In in the beginning, SWIFT founders designed the network to facilitate communication about Treasury and correspondent transactions only. The robustness of the message format design allowed huge scalability through which SWIFT gradually expanded to provide services to the following:
• Brokerage Institutes and Trading Houses
• Securities Dealers
• Asset Management Companies
• Clearing Houses
• Corporate Business Houses
• Treasury Market Participants and Service Providers
• Foreign Exchange and Money Brokers
SWIFT is a cooperative society owned by its members. Members are categorized into classes based on share ownership. All members pay a one-time joining fee plus annual support charges which vary by member classes. SWIFT also charges users for each message based on message type and length. These charges also vary depending upon the bank’s usage volume – different charge tiers exist for banks that generate different volumes of messages.
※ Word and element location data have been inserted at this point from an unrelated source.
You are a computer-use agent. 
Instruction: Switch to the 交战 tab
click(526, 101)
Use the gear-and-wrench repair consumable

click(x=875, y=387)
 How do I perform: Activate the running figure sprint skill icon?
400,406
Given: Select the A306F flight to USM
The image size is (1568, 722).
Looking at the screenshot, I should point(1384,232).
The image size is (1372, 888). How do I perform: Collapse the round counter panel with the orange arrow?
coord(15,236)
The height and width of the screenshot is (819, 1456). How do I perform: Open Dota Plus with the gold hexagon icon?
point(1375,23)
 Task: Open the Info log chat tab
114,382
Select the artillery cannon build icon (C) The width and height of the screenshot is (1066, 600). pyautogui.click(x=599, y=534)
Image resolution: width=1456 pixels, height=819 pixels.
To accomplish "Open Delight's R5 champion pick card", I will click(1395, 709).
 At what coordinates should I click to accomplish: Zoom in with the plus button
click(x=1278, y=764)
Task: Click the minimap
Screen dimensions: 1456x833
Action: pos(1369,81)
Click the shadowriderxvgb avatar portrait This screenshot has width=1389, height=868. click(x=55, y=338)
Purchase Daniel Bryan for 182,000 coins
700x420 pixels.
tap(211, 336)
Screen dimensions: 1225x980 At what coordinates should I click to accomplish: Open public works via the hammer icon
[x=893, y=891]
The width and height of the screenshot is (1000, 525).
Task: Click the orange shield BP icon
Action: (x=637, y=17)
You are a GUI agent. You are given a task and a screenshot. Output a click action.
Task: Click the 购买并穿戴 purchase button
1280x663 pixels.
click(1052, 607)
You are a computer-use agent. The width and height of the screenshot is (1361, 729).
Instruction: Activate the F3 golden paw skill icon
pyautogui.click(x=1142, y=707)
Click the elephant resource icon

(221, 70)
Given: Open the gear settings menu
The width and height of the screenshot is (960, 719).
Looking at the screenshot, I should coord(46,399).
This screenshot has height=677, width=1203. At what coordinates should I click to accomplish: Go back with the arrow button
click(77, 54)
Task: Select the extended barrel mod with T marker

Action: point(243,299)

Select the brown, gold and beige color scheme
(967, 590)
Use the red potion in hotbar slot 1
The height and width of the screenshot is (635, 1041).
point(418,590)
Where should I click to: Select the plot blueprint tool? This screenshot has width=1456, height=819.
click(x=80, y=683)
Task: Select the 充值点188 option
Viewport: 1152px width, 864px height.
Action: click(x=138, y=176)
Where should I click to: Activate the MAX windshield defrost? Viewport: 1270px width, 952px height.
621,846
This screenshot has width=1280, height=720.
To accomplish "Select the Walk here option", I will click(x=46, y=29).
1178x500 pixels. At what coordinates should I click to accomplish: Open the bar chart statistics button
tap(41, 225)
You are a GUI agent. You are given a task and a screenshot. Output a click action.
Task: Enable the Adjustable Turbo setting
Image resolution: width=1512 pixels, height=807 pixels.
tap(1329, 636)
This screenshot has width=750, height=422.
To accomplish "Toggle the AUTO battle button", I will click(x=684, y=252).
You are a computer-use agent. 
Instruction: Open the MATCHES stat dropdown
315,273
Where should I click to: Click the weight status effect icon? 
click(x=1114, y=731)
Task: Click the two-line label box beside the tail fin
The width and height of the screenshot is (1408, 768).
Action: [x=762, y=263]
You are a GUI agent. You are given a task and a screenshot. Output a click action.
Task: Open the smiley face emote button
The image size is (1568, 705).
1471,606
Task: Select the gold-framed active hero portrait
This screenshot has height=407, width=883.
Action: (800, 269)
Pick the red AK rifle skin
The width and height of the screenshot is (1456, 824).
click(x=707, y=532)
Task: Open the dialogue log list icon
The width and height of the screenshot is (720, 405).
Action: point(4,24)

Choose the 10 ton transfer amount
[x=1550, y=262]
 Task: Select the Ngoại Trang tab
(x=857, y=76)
In addition, SWIFT has launched new services. These are backed by the long history of data maintained by SWIFT. These include business intelligence, reference data, and compliance services and offer other income streams for SWIFT.
The majority of SWIFT clients have huge transactional volumes for which manual entry of instructions is not practical. The need for automation for SWIFT message creation, processing, and transmission is growing. However, this comes at a cost and operational overhead. Although SWIFT has been successful in providing software for the same, that too comes at a cost. SWIFT may need to tap into these problem areas for the majority of its client base. Automated solutions within this space may bring in new stream of income for SWIFT and keep clients engaged in the long run.
SWIFT has retained its dominant position in the global processing of transactional messages. It has recently forayed into newer areas offering reporting utilities and data for business intelligence, which indicates its willingness to remain innovative. In the short- to mid-term, SWIFT seems poised to continue dominating the market.